What is required:
Lines from the line with "Image resolution: width=569" to the line with "Click the port" in the entries below, and only those, must be output exactly, with both ends included.

———

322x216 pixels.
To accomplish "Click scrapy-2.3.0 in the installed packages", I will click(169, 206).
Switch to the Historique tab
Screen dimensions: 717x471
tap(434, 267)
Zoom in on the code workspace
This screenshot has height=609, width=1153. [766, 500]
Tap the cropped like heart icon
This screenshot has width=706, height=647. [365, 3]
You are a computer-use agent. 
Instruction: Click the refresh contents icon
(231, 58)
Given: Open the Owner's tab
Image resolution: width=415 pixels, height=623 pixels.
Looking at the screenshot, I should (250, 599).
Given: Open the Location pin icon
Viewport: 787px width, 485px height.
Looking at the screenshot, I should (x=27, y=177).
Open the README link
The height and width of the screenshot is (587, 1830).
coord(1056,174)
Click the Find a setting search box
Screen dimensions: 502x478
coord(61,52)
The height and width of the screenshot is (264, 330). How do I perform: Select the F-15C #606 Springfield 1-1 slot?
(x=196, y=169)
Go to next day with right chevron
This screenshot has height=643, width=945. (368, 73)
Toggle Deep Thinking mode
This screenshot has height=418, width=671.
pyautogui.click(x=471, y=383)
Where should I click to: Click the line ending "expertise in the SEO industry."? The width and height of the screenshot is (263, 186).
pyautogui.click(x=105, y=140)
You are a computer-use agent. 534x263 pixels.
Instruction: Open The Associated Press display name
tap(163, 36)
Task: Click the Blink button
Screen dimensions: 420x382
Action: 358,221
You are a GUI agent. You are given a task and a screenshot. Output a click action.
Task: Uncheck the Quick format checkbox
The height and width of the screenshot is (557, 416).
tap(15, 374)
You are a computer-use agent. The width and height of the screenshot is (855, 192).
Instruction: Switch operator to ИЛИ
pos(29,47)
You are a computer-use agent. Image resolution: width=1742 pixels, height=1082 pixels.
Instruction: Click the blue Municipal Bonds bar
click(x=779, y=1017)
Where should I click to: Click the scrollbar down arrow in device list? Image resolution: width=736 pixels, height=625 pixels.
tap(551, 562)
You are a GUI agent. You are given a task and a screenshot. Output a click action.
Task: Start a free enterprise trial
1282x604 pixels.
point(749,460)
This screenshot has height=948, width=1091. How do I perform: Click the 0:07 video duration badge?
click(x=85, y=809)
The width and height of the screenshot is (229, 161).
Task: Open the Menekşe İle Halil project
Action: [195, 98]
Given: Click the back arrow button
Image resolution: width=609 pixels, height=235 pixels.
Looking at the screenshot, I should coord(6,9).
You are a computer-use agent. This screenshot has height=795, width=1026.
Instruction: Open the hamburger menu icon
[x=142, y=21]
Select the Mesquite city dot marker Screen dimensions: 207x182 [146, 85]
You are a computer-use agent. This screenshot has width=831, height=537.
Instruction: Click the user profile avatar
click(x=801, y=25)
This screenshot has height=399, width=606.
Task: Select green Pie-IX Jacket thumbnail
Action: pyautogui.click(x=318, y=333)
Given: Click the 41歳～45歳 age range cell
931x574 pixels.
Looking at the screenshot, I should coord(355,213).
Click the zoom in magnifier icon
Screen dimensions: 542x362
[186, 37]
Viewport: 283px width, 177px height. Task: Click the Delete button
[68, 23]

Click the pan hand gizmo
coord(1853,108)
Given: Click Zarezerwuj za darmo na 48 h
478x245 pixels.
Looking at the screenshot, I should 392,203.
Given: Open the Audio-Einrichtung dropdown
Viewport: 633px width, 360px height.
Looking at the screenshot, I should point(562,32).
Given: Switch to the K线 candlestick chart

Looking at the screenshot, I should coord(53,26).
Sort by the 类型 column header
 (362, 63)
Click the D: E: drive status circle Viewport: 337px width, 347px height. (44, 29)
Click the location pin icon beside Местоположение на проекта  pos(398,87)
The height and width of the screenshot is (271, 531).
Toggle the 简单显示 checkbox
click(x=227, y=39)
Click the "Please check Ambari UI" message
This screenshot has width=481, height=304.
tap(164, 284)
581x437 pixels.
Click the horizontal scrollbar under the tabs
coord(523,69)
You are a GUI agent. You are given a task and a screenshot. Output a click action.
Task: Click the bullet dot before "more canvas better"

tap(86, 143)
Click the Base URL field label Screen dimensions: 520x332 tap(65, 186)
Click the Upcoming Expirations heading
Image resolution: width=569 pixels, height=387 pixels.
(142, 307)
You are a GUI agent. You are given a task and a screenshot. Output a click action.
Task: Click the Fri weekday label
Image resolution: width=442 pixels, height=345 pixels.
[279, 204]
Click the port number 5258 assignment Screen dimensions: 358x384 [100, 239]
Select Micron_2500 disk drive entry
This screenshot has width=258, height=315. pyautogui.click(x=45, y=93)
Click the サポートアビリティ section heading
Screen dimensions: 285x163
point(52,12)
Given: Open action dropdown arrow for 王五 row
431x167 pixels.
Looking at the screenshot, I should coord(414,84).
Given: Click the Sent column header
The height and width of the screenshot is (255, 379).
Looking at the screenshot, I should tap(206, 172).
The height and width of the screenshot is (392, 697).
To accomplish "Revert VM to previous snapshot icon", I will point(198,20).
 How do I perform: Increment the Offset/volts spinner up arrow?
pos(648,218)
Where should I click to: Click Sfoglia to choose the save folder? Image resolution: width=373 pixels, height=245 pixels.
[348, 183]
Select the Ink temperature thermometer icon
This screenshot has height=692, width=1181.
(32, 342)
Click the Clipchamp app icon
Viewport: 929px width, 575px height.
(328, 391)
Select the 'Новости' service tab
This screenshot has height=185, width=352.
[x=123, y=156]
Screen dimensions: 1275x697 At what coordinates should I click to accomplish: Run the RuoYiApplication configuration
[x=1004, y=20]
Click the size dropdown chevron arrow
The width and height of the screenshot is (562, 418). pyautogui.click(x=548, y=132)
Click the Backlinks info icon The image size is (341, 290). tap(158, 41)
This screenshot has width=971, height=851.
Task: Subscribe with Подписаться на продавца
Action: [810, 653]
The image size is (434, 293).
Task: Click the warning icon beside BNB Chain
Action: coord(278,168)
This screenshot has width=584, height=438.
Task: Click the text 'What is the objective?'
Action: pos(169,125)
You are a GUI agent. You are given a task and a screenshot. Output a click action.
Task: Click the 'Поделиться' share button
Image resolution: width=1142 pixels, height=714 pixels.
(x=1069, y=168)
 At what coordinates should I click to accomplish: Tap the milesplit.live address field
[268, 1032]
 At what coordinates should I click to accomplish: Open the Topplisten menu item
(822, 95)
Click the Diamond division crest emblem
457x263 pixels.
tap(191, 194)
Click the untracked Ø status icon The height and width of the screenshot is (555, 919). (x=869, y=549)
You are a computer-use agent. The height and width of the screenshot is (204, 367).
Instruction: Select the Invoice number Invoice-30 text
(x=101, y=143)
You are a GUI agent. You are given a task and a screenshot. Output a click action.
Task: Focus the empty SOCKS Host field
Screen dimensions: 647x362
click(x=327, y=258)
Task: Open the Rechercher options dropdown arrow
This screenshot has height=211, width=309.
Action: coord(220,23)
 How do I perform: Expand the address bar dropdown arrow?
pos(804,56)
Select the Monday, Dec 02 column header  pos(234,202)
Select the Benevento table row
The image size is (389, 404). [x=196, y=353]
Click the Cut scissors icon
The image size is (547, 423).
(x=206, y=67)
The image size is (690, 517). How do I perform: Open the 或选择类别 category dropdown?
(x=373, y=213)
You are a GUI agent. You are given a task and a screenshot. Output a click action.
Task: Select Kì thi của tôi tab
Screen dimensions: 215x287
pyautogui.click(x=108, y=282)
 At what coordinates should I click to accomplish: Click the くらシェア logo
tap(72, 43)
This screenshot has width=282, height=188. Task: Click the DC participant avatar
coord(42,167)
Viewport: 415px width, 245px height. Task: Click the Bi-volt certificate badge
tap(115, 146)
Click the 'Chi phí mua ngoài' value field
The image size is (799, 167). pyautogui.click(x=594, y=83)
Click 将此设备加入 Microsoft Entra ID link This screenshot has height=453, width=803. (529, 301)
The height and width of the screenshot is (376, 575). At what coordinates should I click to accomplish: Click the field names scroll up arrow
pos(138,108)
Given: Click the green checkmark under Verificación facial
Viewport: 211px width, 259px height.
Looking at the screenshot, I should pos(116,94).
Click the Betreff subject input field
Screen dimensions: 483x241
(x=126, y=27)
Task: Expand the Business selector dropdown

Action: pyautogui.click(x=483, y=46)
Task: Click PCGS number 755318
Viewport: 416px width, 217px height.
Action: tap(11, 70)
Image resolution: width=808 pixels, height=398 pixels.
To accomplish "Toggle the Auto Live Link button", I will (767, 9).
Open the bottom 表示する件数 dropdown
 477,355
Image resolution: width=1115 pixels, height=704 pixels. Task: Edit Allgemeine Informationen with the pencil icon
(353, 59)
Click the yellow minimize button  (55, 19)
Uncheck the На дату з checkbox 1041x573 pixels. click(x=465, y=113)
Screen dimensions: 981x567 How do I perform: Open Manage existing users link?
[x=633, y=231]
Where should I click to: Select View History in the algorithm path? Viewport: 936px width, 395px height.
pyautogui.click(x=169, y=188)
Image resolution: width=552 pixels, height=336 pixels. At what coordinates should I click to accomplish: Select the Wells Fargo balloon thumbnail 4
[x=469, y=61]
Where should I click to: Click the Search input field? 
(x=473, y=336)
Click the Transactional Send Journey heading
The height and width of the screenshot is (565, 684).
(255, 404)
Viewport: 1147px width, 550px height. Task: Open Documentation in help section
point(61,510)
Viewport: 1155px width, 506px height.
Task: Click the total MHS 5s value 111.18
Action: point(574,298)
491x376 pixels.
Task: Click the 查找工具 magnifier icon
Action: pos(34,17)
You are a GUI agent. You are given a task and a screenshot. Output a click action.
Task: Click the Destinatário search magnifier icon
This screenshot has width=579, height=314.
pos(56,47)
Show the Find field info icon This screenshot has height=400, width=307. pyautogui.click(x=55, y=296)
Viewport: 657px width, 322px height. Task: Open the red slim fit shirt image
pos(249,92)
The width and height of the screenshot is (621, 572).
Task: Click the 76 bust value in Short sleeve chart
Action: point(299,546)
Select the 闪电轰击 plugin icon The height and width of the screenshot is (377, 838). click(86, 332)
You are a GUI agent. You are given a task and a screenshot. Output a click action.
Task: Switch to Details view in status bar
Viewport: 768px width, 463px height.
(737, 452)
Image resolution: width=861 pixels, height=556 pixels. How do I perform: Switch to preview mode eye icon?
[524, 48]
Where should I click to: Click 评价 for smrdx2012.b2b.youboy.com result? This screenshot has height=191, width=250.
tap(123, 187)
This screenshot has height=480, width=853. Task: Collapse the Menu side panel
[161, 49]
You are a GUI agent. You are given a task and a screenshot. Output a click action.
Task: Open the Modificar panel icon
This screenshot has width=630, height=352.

———

Final answer:
Image resolution: width=569 pixels, height=387 pixels.
(142, 307)
You are a GUI agent. You are given a task and a screenshot. Output a click action.
Task: Click the Fri weekday label
Image resolution: width=442 pixels, height=345 pixels.
[279, 204]
Click the port number 5258 assignment Screen dimensions: 358x384 [100, 239]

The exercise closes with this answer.